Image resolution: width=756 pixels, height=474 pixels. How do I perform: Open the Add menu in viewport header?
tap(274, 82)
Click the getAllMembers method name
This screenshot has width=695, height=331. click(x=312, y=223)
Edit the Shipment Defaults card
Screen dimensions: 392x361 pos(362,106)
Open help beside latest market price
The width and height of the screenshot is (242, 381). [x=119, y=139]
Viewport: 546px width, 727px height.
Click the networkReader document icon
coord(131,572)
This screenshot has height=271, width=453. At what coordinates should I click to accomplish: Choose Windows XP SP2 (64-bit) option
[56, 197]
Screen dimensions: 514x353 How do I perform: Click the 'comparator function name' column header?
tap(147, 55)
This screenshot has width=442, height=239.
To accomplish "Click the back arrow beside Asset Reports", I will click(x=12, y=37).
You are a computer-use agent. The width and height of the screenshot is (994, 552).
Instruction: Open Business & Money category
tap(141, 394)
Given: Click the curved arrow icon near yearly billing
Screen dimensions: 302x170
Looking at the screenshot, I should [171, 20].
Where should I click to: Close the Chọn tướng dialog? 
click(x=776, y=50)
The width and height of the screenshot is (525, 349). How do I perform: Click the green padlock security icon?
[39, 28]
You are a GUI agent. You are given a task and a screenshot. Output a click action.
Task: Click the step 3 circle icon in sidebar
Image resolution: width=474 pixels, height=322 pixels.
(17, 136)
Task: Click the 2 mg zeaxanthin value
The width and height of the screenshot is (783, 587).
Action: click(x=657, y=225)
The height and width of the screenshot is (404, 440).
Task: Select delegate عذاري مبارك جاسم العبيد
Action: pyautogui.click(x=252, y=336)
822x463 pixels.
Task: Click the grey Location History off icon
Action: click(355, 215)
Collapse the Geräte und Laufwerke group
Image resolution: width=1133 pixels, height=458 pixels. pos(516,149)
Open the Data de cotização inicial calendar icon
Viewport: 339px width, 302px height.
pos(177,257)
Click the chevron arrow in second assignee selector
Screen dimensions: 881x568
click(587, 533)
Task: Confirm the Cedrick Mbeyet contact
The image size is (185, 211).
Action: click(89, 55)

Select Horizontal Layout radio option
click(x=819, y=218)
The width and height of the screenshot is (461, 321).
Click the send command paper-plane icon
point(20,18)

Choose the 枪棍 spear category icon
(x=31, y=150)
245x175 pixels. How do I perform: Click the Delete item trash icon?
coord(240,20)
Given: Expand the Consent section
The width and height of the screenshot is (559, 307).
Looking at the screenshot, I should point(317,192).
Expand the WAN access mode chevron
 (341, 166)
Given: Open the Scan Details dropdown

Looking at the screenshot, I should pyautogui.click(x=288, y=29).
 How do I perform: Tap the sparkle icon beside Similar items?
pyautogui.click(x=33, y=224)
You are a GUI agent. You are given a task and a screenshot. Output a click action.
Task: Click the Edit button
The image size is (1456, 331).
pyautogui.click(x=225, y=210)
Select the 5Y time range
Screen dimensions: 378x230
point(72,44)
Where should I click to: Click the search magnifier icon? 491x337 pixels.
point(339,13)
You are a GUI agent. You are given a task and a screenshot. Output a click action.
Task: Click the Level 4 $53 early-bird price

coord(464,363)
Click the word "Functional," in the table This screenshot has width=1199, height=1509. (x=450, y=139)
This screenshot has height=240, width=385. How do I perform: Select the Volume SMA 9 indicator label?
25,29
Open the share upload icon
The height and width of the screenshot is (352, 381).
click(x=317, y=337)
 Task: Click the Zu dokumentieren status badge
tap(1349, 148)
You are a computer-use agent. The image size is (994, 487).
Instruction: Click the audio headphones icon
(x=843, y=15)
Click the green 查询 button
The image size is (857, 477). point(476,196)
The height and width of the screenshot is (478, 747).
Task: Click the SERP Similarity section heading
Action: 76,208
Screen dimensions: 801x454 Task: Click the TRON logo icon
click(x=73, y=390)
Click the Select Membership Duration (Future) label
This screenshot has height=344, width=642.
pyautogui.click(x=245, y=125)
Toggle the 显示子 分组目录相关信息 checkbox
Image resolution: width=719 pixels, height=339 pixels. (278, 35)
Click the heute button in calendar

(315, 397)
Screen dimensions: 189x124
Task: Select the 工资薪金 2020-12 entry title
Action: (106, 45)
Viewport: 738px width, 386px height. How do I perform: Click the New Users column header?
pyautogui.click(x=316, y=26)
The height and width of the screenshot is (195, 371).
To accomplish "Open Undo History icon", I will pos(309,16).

---+---

▶ [Prompt] Give the number of lines in the data above that include the word "arrow", with no other words.

▶ [Reply to the task] 3